How schema-validity is different from being married

Track: Core Technologies, Deploying XML

Audience Level: High Level/Technical view

Time: Wednesday, November 16 14:00

Author: C. M. Sperberg-McQueen, W3C

Keywords: W3C XML Schema

Abstract:

Validation with some schema languages (e.g. XML 1.0 and SGML DTDs) is a black-or-white question: either the document is (wholly) valid or it's not valid (at all). There are no gray areas: a document cannot be mostly valid any more than one can be a little bit married. The theoretical information content of a validation result in these systems is thus exactly one bit: yes/valid or no/invalid. In practice good validators try to provide a little more information about errors, but quality of error diagnostics varies and error handling is not standardized. In other languages (e.g. XML Schema), validity assessment is designed to provide more than one binary digit of useful information. XML Schema allows various forms of partial validation: Validation can start at an element other than the root. Wildcards can specify that elements they match should not be validated but skipped (aka black-box processing — the data must be well-formed XML, but don't look inside). And wildcards can specify 'lax' validation (matching elements must be well-formed XML, and if the schema has declarations for them, they'll be validated, but the absence of declarations doesn't make the container invalid).

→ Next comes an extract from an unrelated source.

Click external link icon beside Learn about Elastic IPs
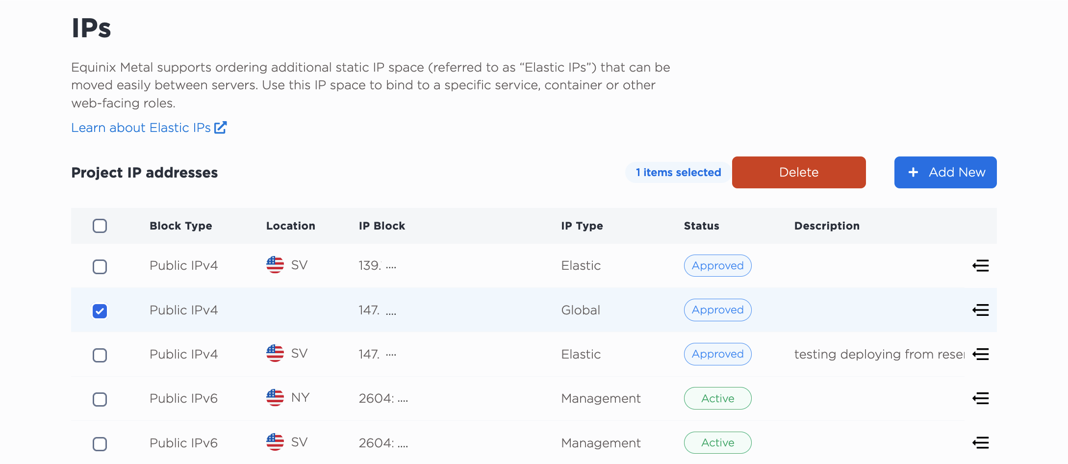This screenshot has width=1068, height=464. 221,128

In XML Schema, schema-validity is captured by three properties: The first is [validation attempted]: Did we try to validate this item? Its values are full, none, partial. The second is [validity]: Is the element valid? It takes the values valid, invalid, notKnown. The third is [schema error code]: If the item is not valid, then a list of error codes (references to XML Schema validation rules) explaining why.

This paper will talk about why it can be dangerous and unhelpful to reduce validity to a single bit of information, and how it can be helpful to take a richer view of validity as a property with several values, a property not just of the document as a whole but of each element and attribute in the document.